Diabetes is a chronic metabolic disorder that is characterized by persistent elevation of blood glucose. Globally, it is a healthcare priority that affects 366 million people in 2011, and this is projected to increase to 552 million by 2030 [1]. The management of diabetes is highly complex as it is associated with complications that affect multiple organs, including retinopathy, nephropathy, foot ulcers and autonomic nerve dysfunction. Diabetes is also associated with hyperlipidemia and an increased risk of cardiovascular disease, peripheral vascular diseases and stroke, which account for most of the mortality in patients with diabetes [2].

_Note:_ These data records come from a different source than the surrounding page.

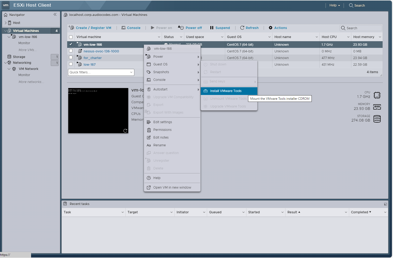Select Storage in the Navigator tree
The width and height of the screenshot is (393, 258).
pos(19,57)
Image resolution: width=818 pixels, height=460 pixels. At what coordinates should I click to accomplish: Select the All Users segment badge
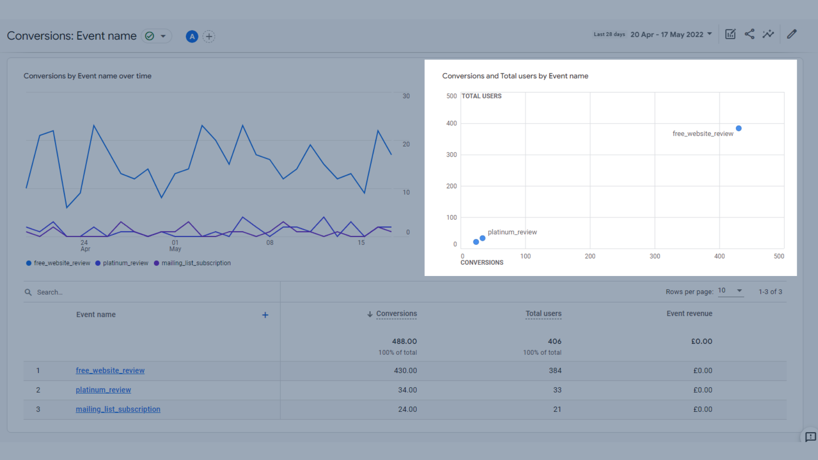coord(192,36)
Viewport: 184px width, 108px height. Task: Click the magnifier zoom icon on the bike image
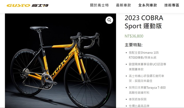click(x=109, y=20)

Management of diabetes is guided by evidence-based clinical recommendations [3]. Patients with diabetes need to be treated to meet certain targets, which are based on laboratory assessment, to minimize the risk of development of long-term complications. Hence, they are monitored by regular measurement of laboratory markers related to glycemic control, lipid control and renal function [3]. The glycemic control can be assessed by fasting plasma glucose and glycated hemoglobin A1c (HbA1c), whereas lipid control can be monitored by serum total cholesterol, high-density lipoprotein (HDL), low-density lipoprotein (LDL) and triglycerides. The renal function is monitored by estimated glomerular filtration rate (eGFR) and urinary albumin:creatinine ratio (UACR). Each of these laboratory tests has its own recommended target that guides clinicians on treatment adjustment, and should be repeated at certain time intervals [3]. This makes monitoring of these laboratory markers a highly complex cognitive task.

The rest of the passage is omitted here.